Report every line from the following entries that contains the string "Given".

(STORED DATA):
*** Block opens ***
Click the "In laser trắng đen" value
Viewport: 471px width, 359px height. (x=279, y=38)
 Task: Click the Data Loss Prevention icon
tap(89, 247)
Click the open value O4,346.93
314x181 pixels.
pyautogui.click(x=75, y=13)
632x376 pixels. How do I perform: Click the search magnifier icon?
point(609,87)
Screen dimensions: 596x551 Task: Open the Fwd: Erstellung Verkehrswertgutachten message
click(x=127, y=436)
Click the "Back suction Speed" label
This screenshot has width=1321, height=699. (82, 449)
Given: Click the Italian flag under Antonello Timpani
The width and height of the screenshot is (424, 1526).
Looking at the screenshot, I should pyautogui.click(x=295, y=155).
*** Block closes ***
*** Block opens ***
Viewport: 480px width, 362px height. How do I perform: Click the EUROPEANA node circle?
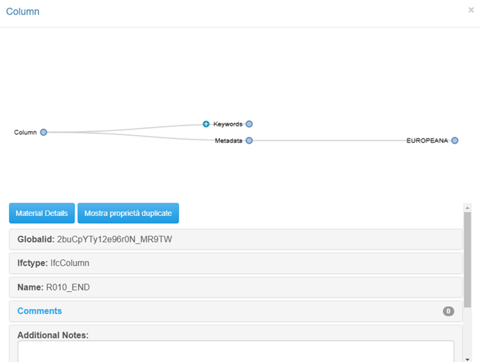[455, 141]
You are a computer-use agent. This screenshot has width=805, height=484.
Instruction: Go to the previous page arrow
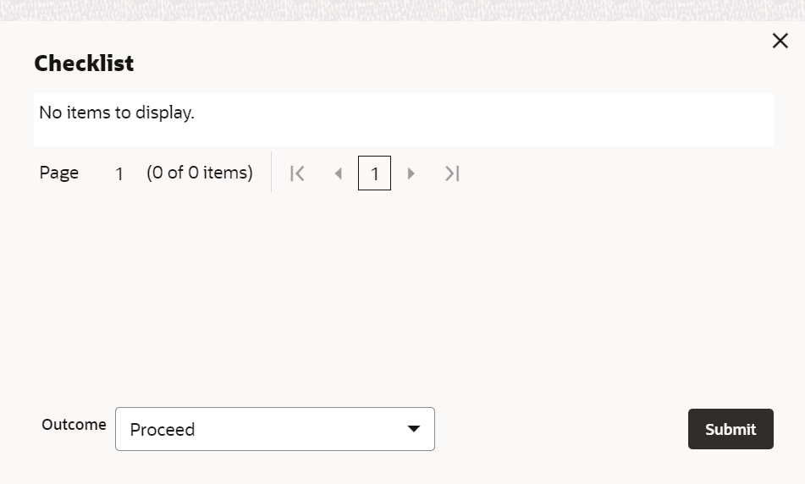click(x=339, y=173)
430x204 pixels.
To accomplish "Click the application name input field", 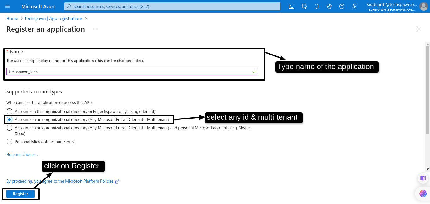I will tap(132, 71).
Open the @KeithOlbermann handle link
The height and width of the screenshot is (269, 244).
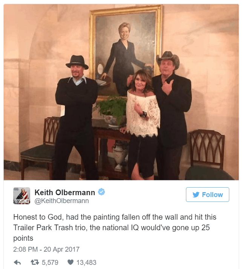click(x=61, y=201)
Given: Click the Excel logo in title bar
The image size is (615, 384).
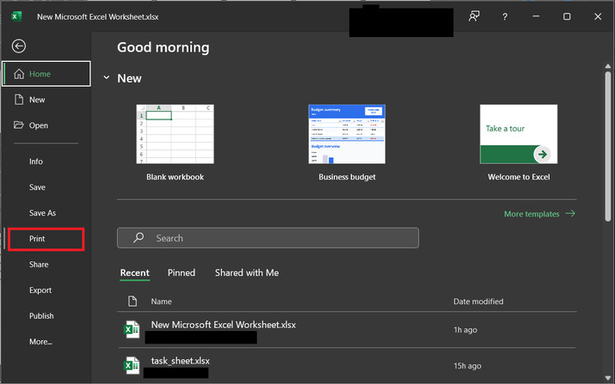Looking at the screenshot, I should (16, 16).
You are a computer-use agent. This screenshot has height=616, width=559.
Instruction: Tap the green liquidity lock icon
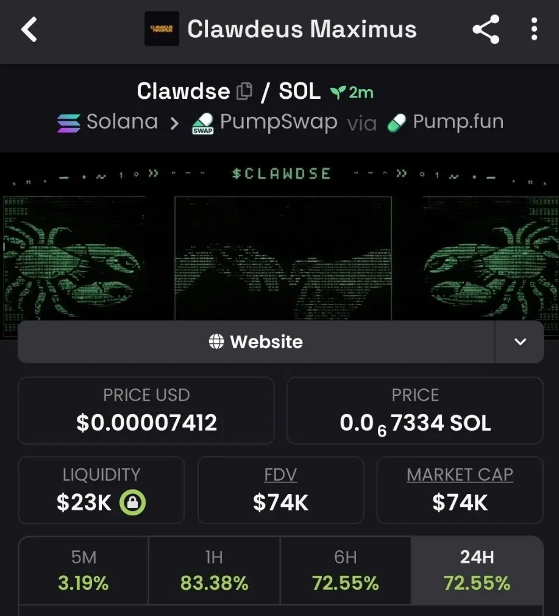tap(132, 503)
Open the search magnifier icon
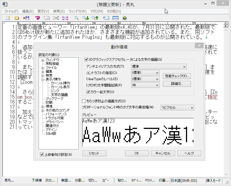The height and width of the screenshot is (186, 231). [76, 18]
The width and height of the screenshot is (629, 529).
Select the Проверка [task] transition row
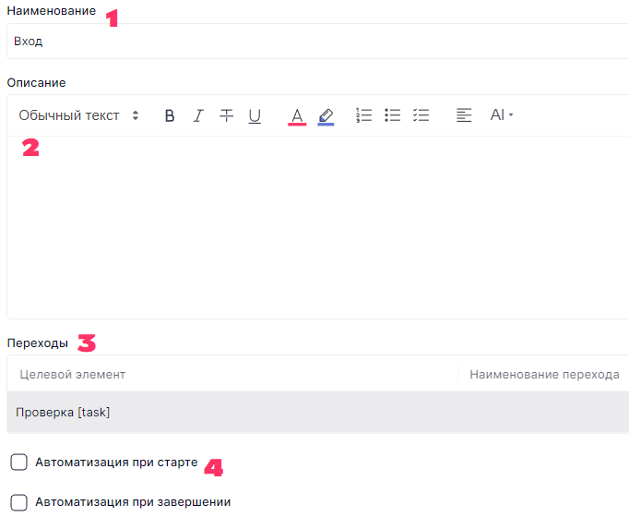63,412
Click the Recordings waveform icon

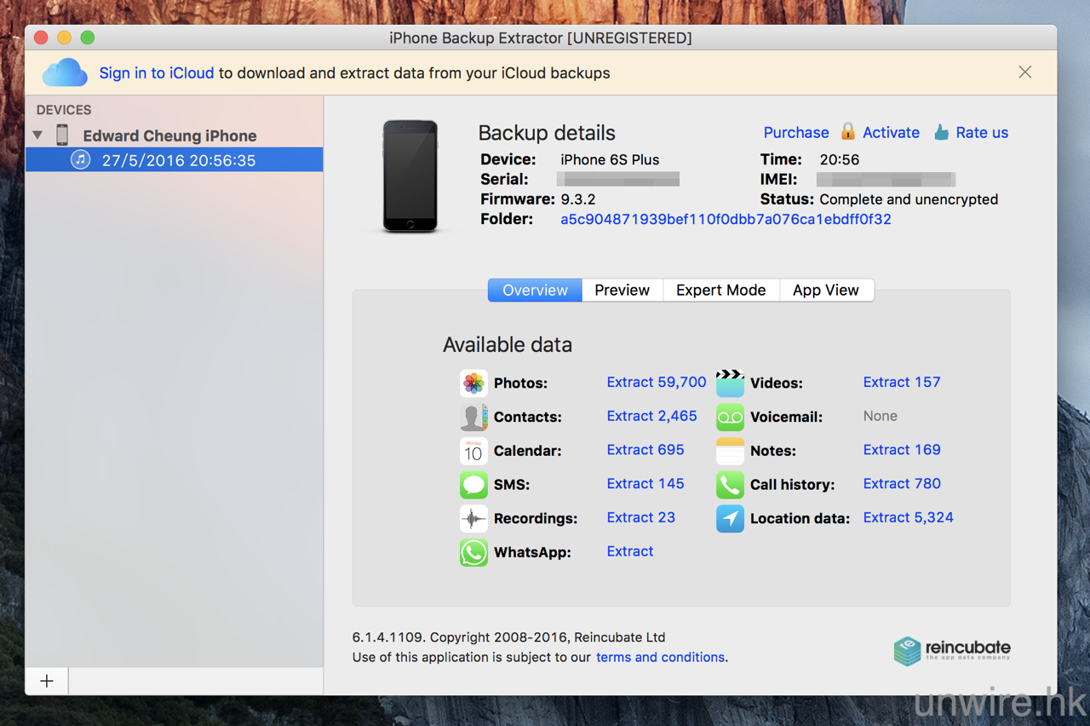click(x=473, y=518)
*** Block closes ***
(ANSWER AREA):
Given: Click the Italian flag under Antonello Timpani
Given: Click the Excel logo in title bar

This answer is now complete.